Accelerating the rollout of energy efficiency and low carbon heating technologies could help create tens of thousands of jobs as we come out of the COVID-19 lockdown.
A new report by the Energy and Climate Intelligence Unit (ECIU) looked at the potential for energy to bolster regions that have been hit particularly hard by the economic challenges caused by the pandemic. The report, entitled ‘Sealing the ‘Red Wall’: How home energy retrofits could level up the post-Covid jobs market in the UK’s hardest-hit areas’ shows that investing in low-carbon jobs has huge potential to help the UK ‘level up’.
The report highlights that some areas have been hit harder than others by COVID-19, in particular the northwest and southwest of England and the West Midlands, an area known as the Red Wall’ constituencies in the 2019 election.
Jess Ralston, analyst at the ECIU and the report’s author, said: “Many deprived areas were suffering long before coronavirus, but now have the added pressures of increased unemployment and the economic shocks of lockdown.
“Home retrofits for energy efficiency and low carbon heat, renewables and electric vehicles offer crucial ‘Red Wall’ areas that have been hardest hit a chance to build back better, giving a welcome jobs boost to areas that need it most.”
If all homes had their energy efficiency improved to EPC band C by 2030, the Gross-Added Value (GVA) would entirely counteract that lost during the pandemic for example.
“Disadvantaged areas need not stay that way,” states the report. “Coronavirus opens up a unique opportunity to shake up the economy and boost the prospects of many living in areas apt for levelling up. Progression on housing efficiency targets, renewable energy and decarbonised transport in the areas that need it most is shown to also boost skilled employment and GVA.”
The report calls for ‘shovel-ready’ projects to be given the go ahead, helping to boost construction jobs in particular.
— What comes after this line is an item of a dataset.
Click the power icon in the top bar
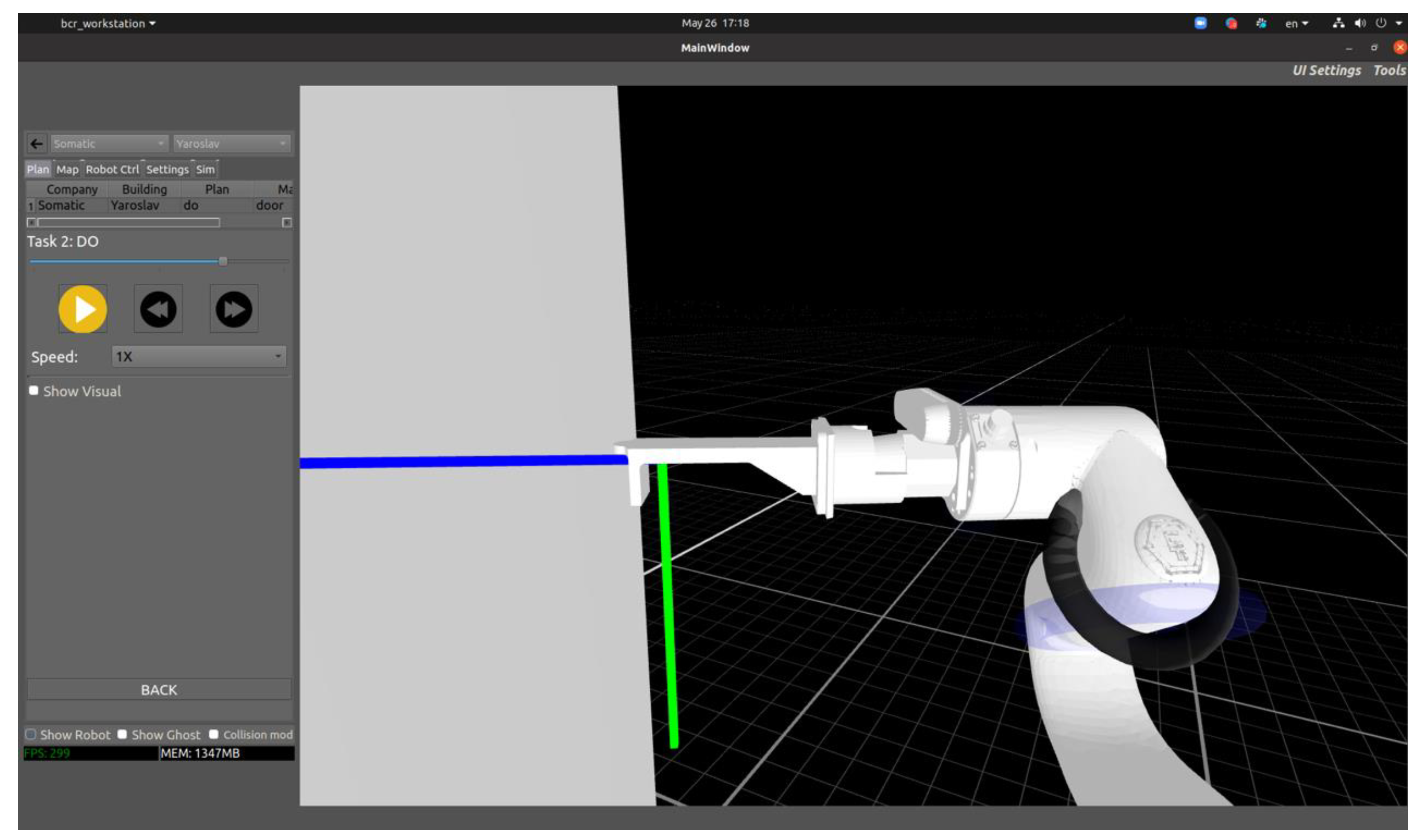(x=1381, y=23)
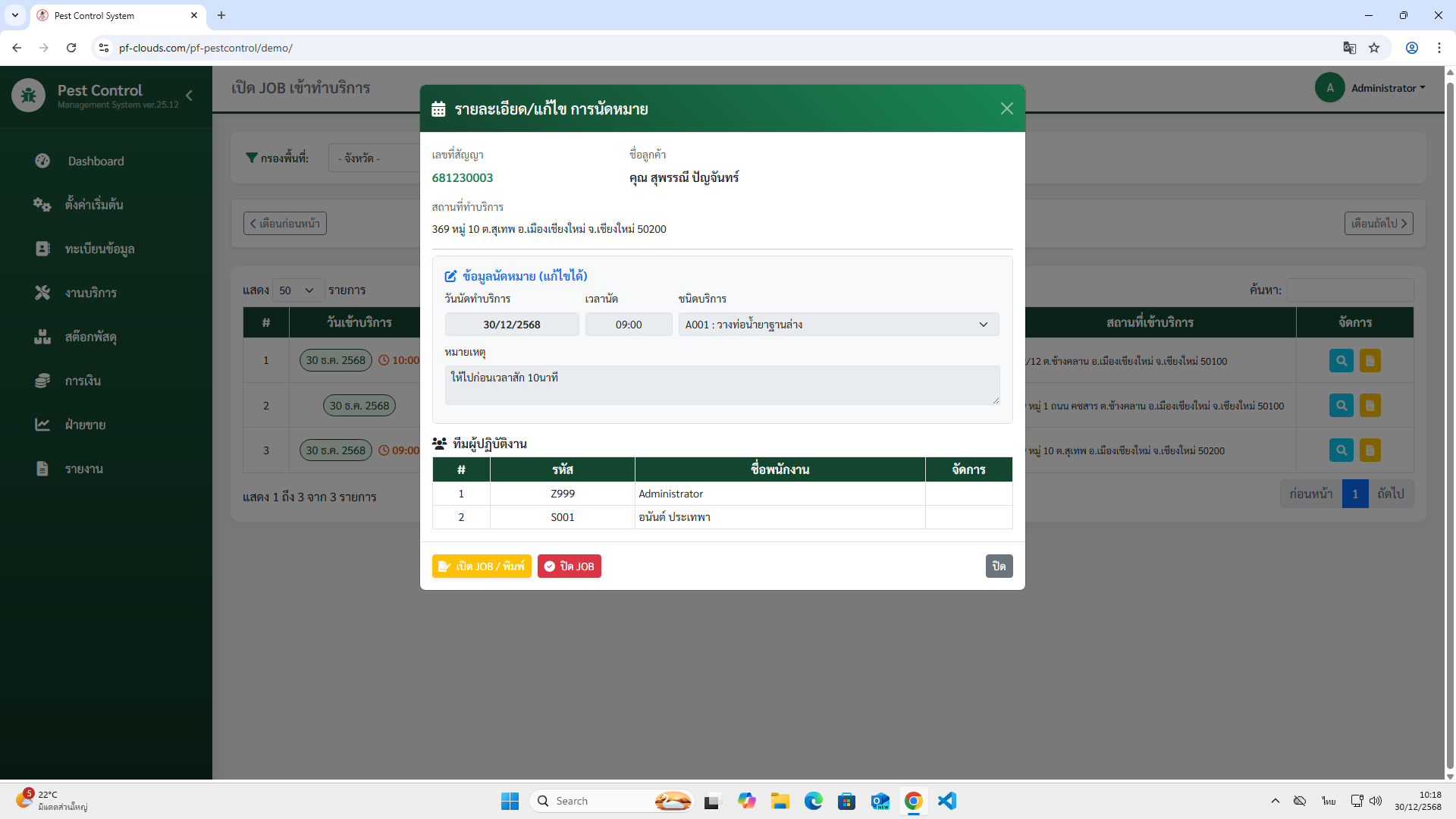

There are 737 ‘shovel-ready’ renewable electricity projects, mainly across the North East and North West and Wales currently for example.
A huge host of associations, businesses, charities and citizens groups have now called on the government to place net zero at the heart of the COVID-19 recovery, utilising renewable energy projects amongst others to help rebuild the economy and create jobs.